SHORT EXERCISE: Reproduce word for word the rows below, from the one containing "Where should I" to the one containing "coord(355,132)", both included, and leave the pictures out.

RECORDS FOR THE TASK:
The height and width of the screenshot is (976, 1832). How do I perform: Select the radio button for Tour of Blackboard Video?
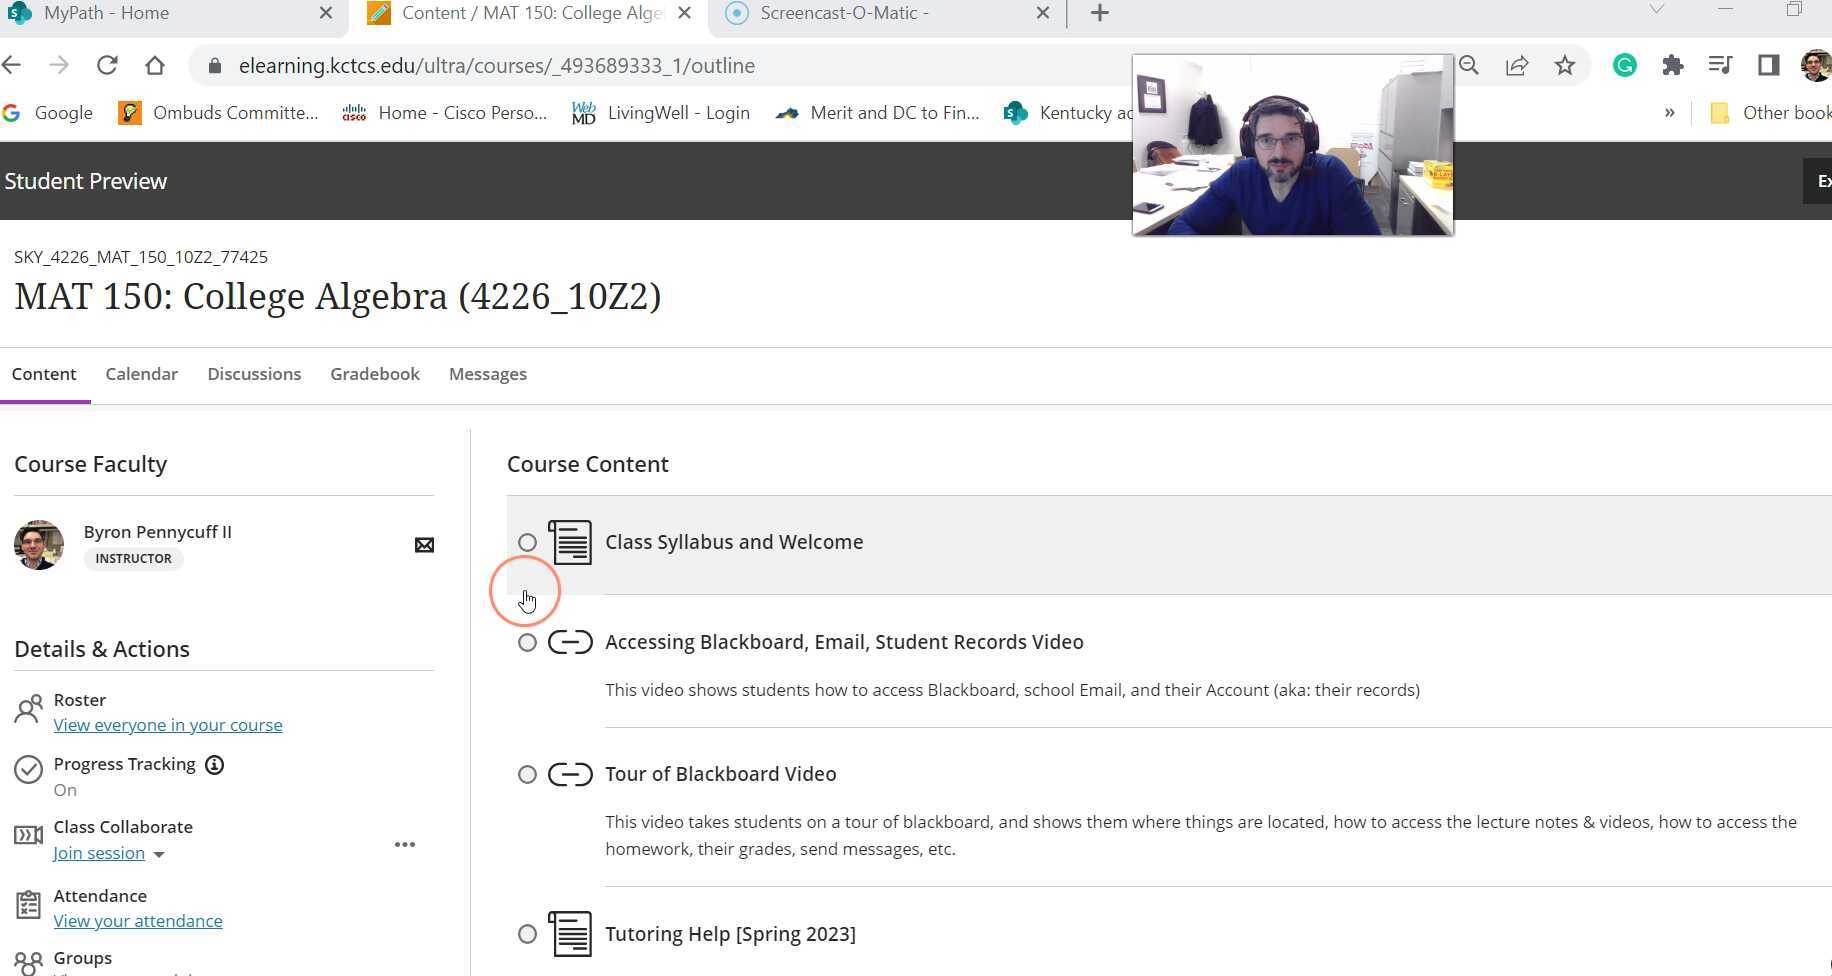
...
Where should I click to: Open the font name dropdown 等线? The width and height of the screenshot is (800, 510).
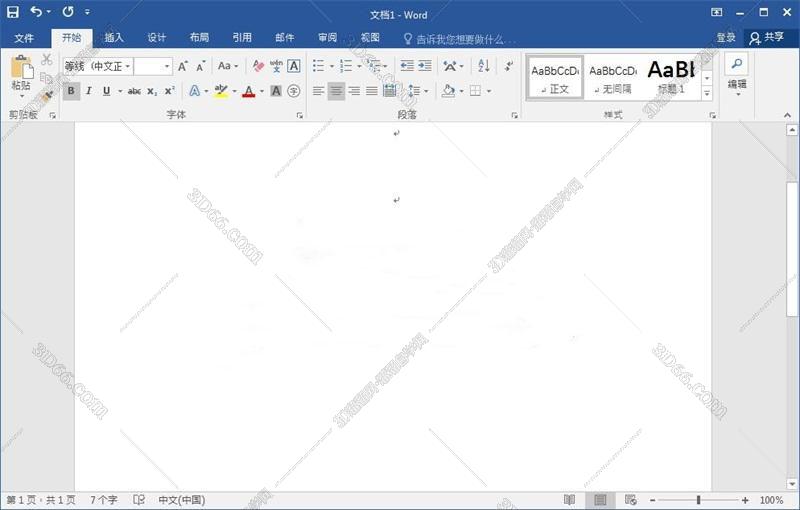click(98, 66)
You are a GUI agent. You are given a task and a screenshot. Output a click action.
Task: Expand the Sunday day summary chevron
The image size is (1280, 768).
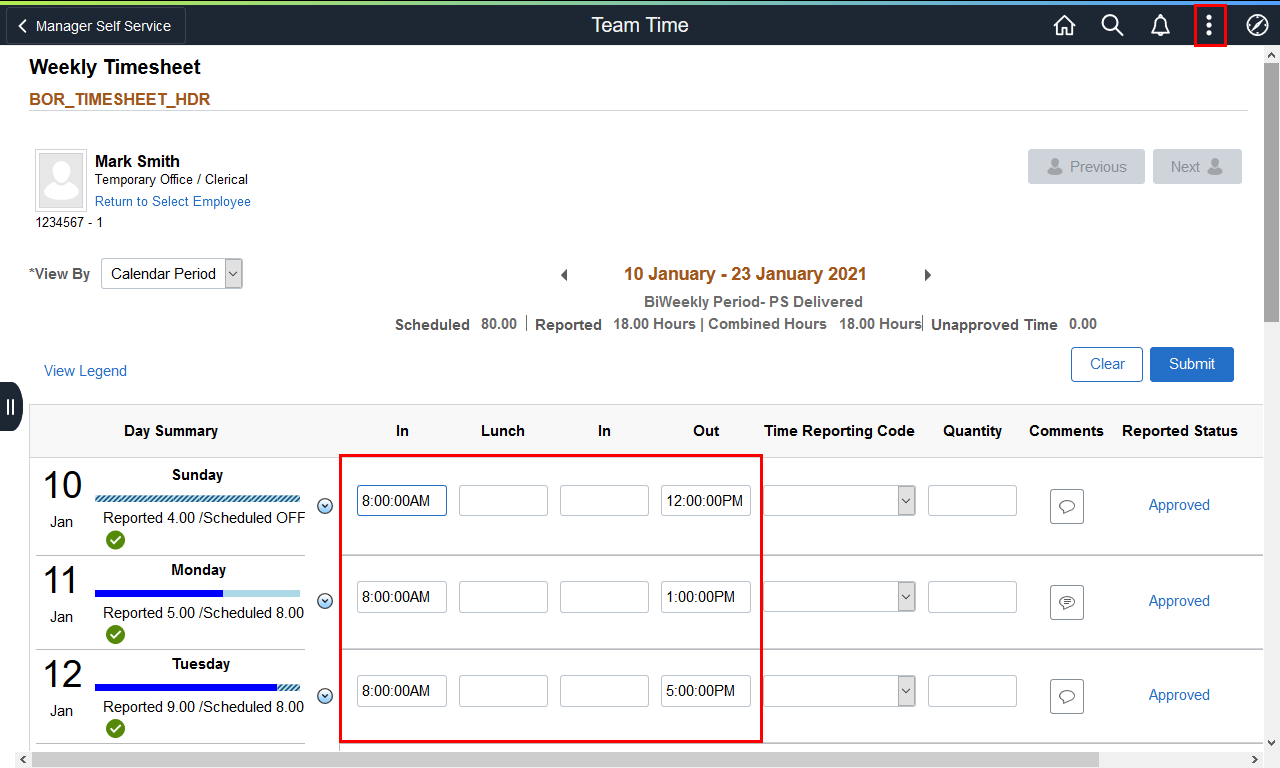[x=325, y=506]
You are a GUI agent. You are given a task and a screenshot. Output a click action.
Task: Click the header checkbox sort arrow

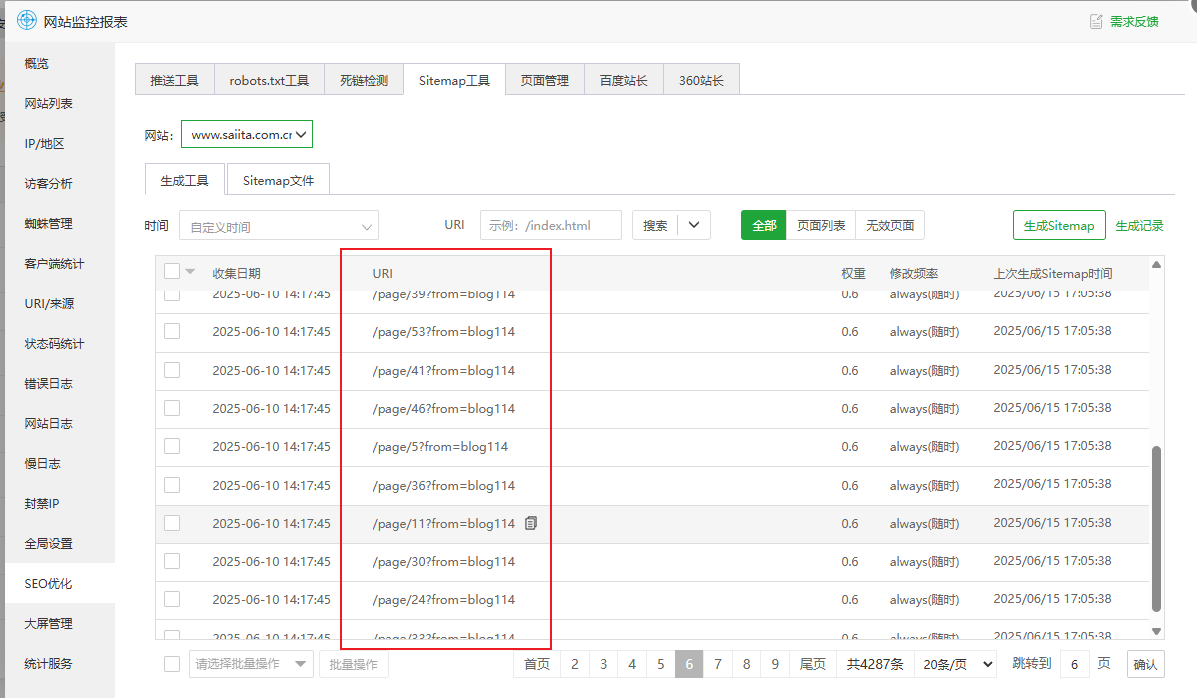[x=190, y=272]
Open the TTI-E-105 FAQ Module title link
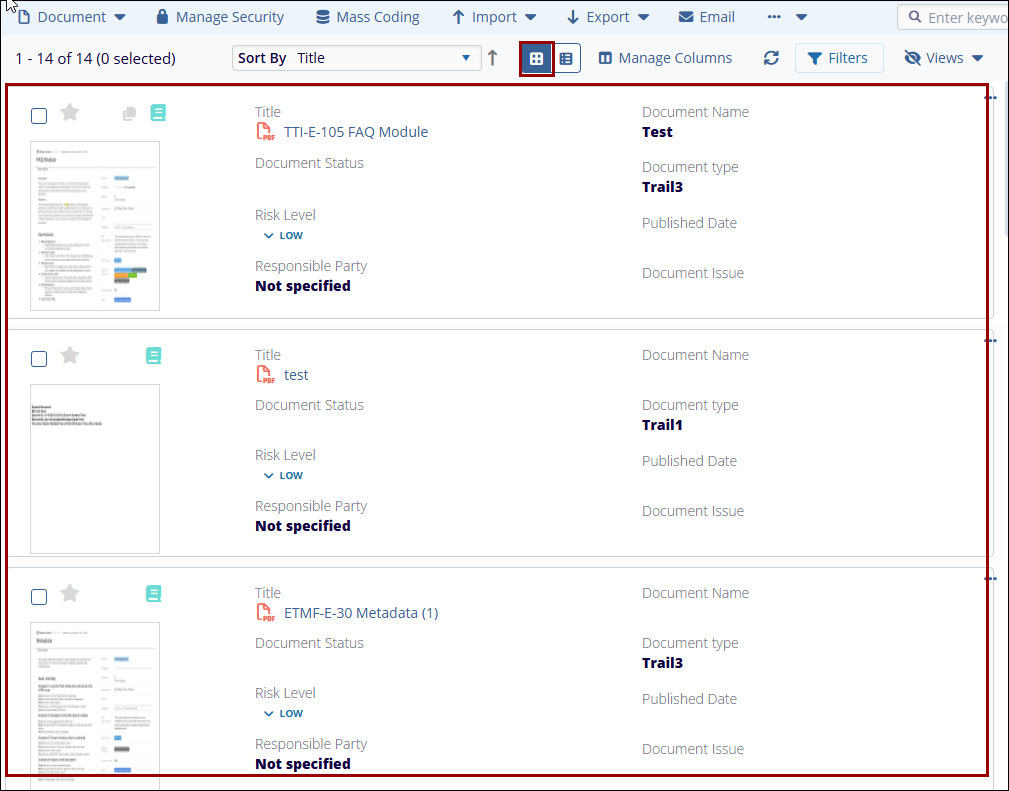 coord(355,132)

FINISHED ANSWER:
Where should I click to: Open the font name dropdown 等线? The width and height of the screenshot is (800, 510).
click(98, 66)
You are a GUI agent. You are given a task and a screenshot. Output a click action.
Task: Expand the Sunday day summary chevron
The image size is (1280, 768).
[x=325, y=506]
You are a GUI agent. You are given a task and a screenshot. Output a click action.
Task: Click the header checkbox sort arrow

[x=190, y=272]
Open the TTI-E-105 FAQ Module title link
 coord(355,132)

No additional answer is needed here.